▸ The exercise: Please count how many lines in the listing below contain the string "menu", matching case exactly, and reply with the number alone.

▸ Given information:
════════════════

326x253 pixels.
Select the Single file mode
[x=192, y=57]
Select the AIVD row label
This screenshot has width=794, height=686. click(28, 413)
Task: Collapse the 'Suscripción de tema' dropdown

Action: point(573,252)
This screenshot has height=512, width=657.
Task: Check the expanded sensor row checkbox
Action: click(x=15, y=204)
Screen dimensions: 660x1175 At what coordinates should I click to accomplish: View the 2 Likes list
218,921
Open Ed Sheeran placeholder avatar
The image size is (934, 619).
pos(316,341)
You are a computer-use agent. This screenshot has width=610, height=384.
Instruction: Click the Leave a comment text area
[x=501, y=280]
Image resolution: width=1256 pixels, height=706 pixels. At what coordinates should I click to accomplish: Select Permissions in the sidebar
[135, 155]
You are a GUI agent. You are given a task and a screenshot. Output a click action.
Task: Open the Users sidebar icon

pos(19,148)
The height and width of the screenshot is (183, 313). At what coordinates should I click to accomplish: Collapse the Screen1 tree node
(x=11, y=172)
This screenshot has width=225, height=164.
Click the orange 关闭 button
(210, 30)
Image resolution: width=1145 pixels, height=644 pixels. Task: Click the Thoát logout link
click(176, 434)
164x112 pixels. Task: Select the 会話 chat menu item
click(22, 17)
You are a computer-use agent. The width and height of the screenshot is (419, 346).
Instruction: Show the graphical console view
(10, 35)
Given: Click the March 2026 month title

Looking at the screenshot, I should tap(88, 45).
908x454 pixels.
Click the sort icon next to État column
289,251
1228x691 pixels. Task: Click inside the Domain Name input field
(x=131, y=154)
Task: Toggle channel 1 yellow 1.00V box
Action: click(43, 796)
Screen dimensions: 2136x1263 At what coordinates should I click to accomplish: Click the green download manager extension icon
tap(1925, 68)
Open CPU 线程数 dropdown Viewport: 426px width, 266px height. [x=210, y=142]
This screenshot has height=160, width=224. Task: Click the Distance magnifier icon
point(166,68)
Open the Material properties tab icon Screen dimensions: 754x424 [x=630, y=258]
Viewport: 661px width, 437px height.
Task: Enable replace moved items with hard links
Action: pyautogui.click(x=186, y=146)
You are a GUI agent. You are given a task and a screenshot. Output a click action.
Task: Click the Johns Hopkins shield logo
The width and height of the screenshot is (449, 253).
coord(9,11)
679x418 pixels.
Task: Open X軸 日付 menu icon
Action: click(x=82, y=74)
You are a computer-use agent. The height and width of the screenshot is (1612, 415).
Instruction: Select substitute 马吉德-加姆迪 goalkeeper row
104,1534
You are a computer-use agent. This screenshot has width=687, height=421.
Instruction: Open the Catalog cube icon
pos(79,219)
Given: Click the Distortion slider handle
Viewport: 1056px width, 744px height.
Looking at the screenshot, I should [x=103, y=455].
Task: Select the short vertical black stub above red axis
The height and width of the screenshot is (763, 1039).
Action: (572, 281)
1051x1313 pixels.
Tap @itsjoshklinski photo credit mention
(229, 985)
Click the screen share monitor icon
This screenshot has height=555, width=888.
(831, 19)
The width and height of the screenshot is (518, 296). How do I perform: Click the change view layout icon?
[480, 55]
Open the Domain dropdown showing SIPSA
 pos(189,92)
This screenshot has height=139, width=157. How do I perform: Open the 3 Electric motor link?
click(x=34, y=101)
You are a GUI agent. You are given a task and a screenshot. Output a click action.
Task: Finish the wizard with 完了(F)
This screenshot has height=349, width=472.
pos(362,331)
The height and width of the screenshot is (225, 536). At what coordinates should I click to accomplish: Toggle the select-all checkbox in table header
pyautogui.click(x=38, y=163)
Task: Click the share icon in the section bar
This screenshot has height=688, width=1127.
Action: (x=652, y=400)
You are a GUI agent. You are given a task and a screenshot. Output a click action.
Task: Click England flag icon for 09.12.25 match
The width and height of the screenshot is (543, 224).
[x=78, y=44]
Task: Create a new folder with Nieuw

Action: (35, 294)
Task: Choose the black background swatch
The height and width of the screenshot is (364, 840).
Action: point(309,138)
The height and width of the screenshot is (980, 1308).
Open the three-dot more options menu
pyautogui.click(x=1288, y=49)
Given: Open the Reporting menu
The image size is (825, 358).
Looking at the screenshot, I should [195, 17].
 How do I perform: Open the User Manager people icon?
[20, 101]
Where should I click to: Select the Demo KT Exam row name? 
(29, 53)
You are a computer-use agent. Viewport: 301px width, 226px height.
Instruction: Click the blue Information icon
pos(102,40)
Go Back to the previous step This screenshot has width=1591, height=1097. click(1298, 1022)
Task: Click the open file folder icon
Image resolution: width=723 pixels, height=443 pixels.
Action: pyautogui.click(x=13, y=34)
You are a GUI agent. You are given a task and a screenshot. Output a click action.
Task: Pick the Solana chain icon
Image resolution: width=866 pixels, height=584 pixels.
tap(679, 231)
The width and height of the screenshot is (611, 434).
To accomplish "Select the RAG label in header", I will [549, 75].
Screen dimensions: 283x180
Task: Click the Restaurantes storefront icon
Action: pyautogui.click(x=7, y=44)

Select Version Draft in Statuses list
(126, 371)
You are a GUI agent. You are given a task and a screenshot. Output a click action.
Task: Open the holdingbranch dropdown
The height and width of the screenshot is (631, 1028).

════════════════

▸ The completed task: 4